大家可以发现,虚拟IP瞬间已经漂移到了db2上面.调试信息可以在/var/log/messages 中看见。

我们使用keepalived的目的就是在MHA检测到master挂掉的时候,调用shutdown_script关掉keepalived进程,从而是虚拟IP移动到新的master上面去。

9、联合MHA和keepalived调试.
在调试之前,我们需要搞清楚一些事情.那就是关于上面我们注释掉的几个script,他们是干什么的,在什么时候调用.
#master_ip_failover_script:
首先启动的时候会调用这个脚本
/opt/master_ip_failover_script.sh –command=status –ssh_user=root –orig_master_host=192.168.153.150 –orig_master_ip=192.168.153.150 –orig_master_port=3306
然后在正式failover过程中的第二步,Dead Master Shutdown Phase阶段会在次执行。
/opt/master_ip_failover_script.sh –orig_master_host=192.168.153.150 –orig_master_ip=192.168.153.150 –orig_master_port=3306 –command=stopssh –ssh_user=root
在正式failover过程中的第3.4步骤中(选举新的master以后,应用差异的binlog后),会再次执行。
/opt/master_ip_failover_script.sh –command=start –ssh_user=root –orig_master_host=192.168.153.150 –orig_master_ip=192.168.153.150 –orig_master_port=3306 –new_master_host=192.168.153.151 –new_master_ip=192.168.153.151 –new_master_port=3306 –new_master_user=’mha’ –new_master_password=’mha’

#master_ip_online_change_script：
在使用masterha_master_switch –conf=/etc/app1.cnf –master_state=alive –new_master_host=192.168.153.151主动切换mysql master的时候会调用.
在online切换的第二阶段,拒绝写入原master的时候执行。
/opt/master_ip_online_change_script.sh –command=stop –orig_master_host=192.168.153.150 –orig_master_ip=192.168.153.150 –orig_master_port=3306 –orig_master_user=’mha’ –orig_master_password=’mha’ –new_master_host=192.168.153.151 –new_master_ip=192.168.153.151 –new_master_port=3306 –new_master_user=’mha’ –new_master_password=’mha’
然后会在new master上执行
/opt/master_ip_online_change_script.sh –command=start –orig_master_host=192.168.153.150 –orig_master_ip=192.168.153.150 –orig_master_port=3306 –orig_master_user=’mha’ –orig_master_password=’mha’ –new_master_host=192.168.153.151 –new_master_ip=192.168.153.151 –new_master_port=3306 –new_master_user=’mha’ –new_master_password=’mha’

#shutdown_script:
首先启动的时候会执行这个脚本,执行时间紧跟着master_ip_failover_script第一次执行后面
/opt/shutdown_script.sh –command=status –ssh_user=root –host=192.168.153.150 –ip=192.168.153.150
第二次执行是在master_ip_failover_script第二次执行后面
/opt/shutdown_script.sh –command=stopssh –ssh_user=root –host=192.168.153.150 –ip=192.168.153.150 –port=3306

#report_script=”" //通知脚本
在masterha_manager自动切换完成的最后会调用一次这个脚本。

### 给定材料:
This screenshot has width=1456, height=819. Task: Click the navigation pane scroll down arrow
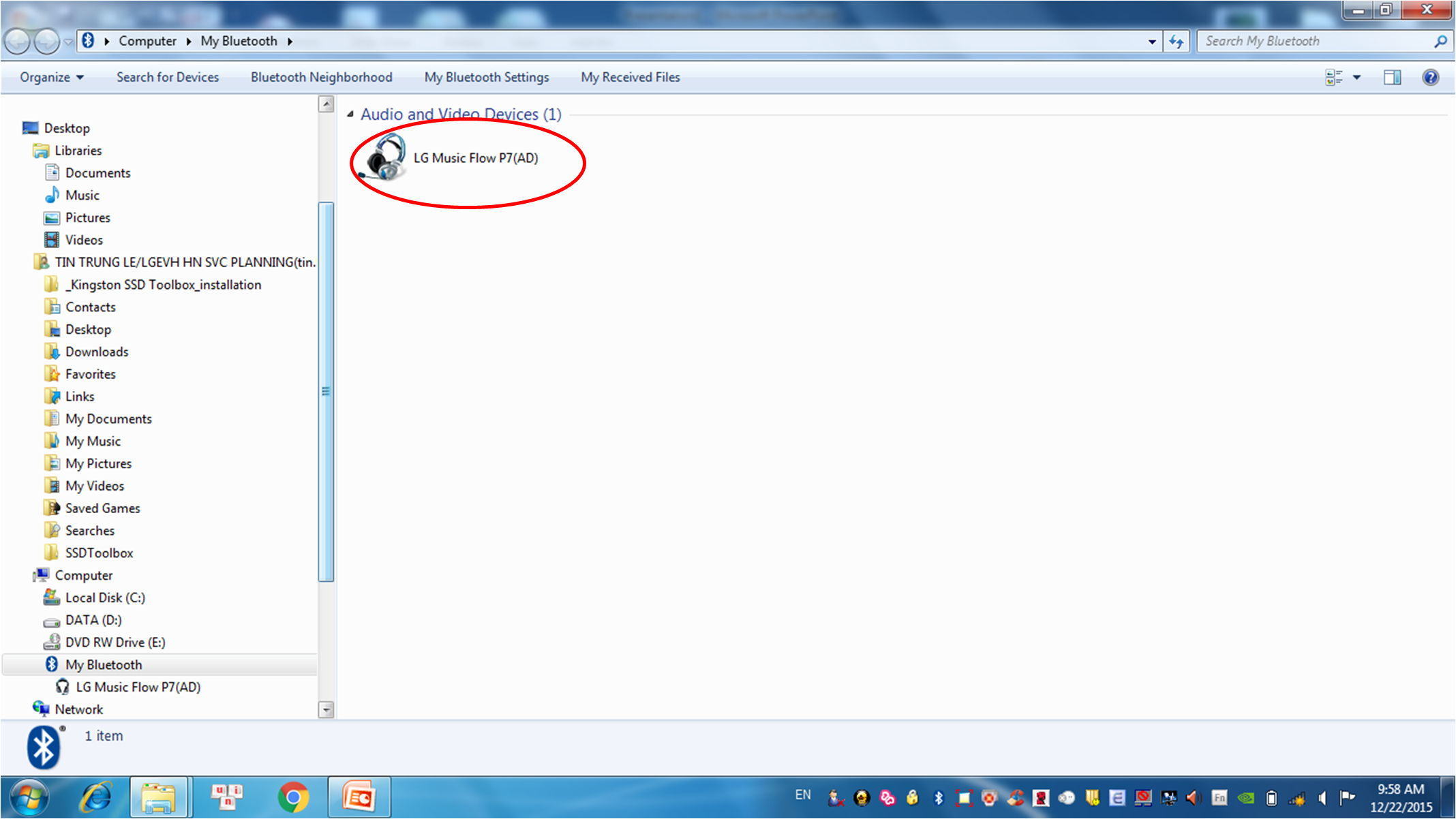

### 书面任务 A:
请逐字照录关于MHA与keepalived的摘录中从“大家可以发现,虚拟IP瞬间已”起、直到并包括“inlog后),会再次执行。”为止的部分。
### 书面任务 B:
请从关于MHA与keepalived的摘录的最后一句之后接着续写。

### 任务结果 A:
大家可以发现,虚拟IP瞬间已经漂移到了db2上面.调试信息可以在/var/log/messages 中看见。

我们使用keepalived的目的就是在MHA检测到master挂掉的时候,调用shutdown_script关掉keepalived进程,从而是虚拟IP移动到新的master上面去。

9、联合MHA和keepalived调试.
在调试之前,我们需要搞清楚一些事情.那就是关于上面我们注释掉的几个script,他们是干什么的,在什么时候调用.
#master_ip_failover_script:
首先启动的时候会调用这个脚本
/opt/master_ip_failover_script.sh –command=status –ssh_user=root –orig_master_host=192.168.153.150 –orig_master_ip=192.168.153.150 –orig_master_port=3306
然后在正式failover过程中的第二步,Dead Master Shutdown Phase阶段会在次执行。
/opt/master_ip_failover_script.sh –orig_master_host=192.168.153.150 –orig_master_ip=192.168.153.150 –orig_master_port=3306 –command=stopssh –ssh_user=root
在正式failover过程中的第3.4步骤中(选举新的master以后,应用差异的binlog后),会再次执行。

### 任务结果 B:
report_script.sh –orig_master_host=(dead master’s hostname) –new_master_host=(new master’s hostname) –new_slave_hosts=(new slaves’ hostnames, delimited by commas) –subject=(mail subject) –body=(body)

在mha4mysql-manager源码包的samples/scripts/目录,会有几个示例的脚本.是perl编写的,我不太懂perl啦.如果有一样像我这样不太懂perl的同学,可以根据上面的调用参数,使用shell或者python从新实现一次。
自己在从新实现这些脚本的时候,有两点注意:
1、尽量符合调用的参数,让脚本更人性化
2、脚本的返回值需要是0或者10,不然会认为脚本执行错误,后面的操作将不再继续执行,failover操作将会停止。

我们现在需要自己写一个shutdown_script的脚本,内容就是检测master上的mysql是否真的挂掉了,如果真的挂掉了,那么就杀掉master上面的keepalived进程,触发VIP的漂移。
修改app.cnf中被注释掉的shutdown_script,指定到对应的脚本.我的shutdow_script.sh脚本在文章末尾公布,其实最简单的shutdown_script只需要干两个事情,一检查mysql是否当掉,二如果当掉就killall keepalived。

下面我们开始联合调试.
检查三台mysql的复制情况
master和备用master开启keepalived监听,检查虚拟ip是否在master上面。
启动mha_manager
关闭master mysql
检查slave的复制情况以及VIP漂移情况.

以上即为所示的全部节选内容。